Aunque de pronto no pareció tan simple: el Clausura ’99 no empezaba. A fines del ’98 el juez Víctor Perrotta había suspendido los partidos de la B, por «falta de seguridad». Entonces muchos jugadores dejaron de cobrar y, a principios de febrero, Futbolistas Argentinos Agremiados declaró una huelga en solidaridad con ellos. El país estaba raro: Menem se retiraba, la desocupación crecía incontenible y no había fútbol. El miércoles 3 de marzo Boca organizó un partido de entrenamiento con Chacarita, para que los muchachos hicieran un poco de fútbol. Esa mañana, bien temprano, había hinchas de Boca en la platea y a alguien se le ocurrió mandar a los cien o doscientos funebreros a la tribuna de socios, detrás del arco de la Casa Amarilla.

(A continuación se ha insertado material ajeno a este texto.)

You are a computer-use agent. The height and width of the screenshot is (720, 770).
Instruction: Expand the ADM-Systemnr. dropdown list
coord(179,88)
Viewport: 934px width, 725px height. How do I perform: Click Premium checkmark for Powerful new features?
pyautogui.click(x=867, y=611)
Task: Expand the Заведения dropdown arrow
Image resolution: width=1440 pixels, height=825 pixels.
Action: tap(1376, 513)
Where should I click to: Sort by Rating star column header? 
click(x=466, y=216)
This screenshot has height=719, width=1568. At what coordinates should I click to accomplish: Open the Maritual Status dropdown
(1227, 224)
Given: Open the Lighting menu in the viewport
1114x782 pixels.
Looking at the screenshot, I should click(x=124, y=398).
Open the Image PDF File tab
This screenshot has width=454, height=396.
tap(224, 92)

Las hinchadas de Chacarita y Boca habían sido relativamente amigas, pero llevaban más de diez años muy peleadas. Y cuando alguien les fue a contar a los muchachos de la Doce que los de Chaca ocupaban su lugar, armaron un operativo súbito: en media hora —mientras Boca ganaba 3 a 0— aparecieron veinte tipos en cuatro coches, se bajaron corriendo y entraron en la tribuna con palos y navajas. Los visitantes intentaron una resistencia que no funcionó; la televisión mostraría a todo el país, ese mediodía, hinchas de Boca pegando como en bolsa, pateando a un fulano en el suelo. Hubo diez heridos, fue un escándalo serio, Mauricio Macri salió por todos lados a decir que Boca no tenía nada que ver:
—Boca no es responsable por lo que pasó. Pero vamos a poner los archivos de socios del club para que se comparen las fotos. Acá nosotros no cubrimos a nadie.
Poco después la policía detuvo a Rafael Di Zeo, que aparecía en las imágenes y figuraba en todos los diarios como el nuevo jefe de la Doce: aunque ya llevaba varios años, fue su presentación en sociedad. Rafael y su hermano Femando se pasaron cuatro semanas presos.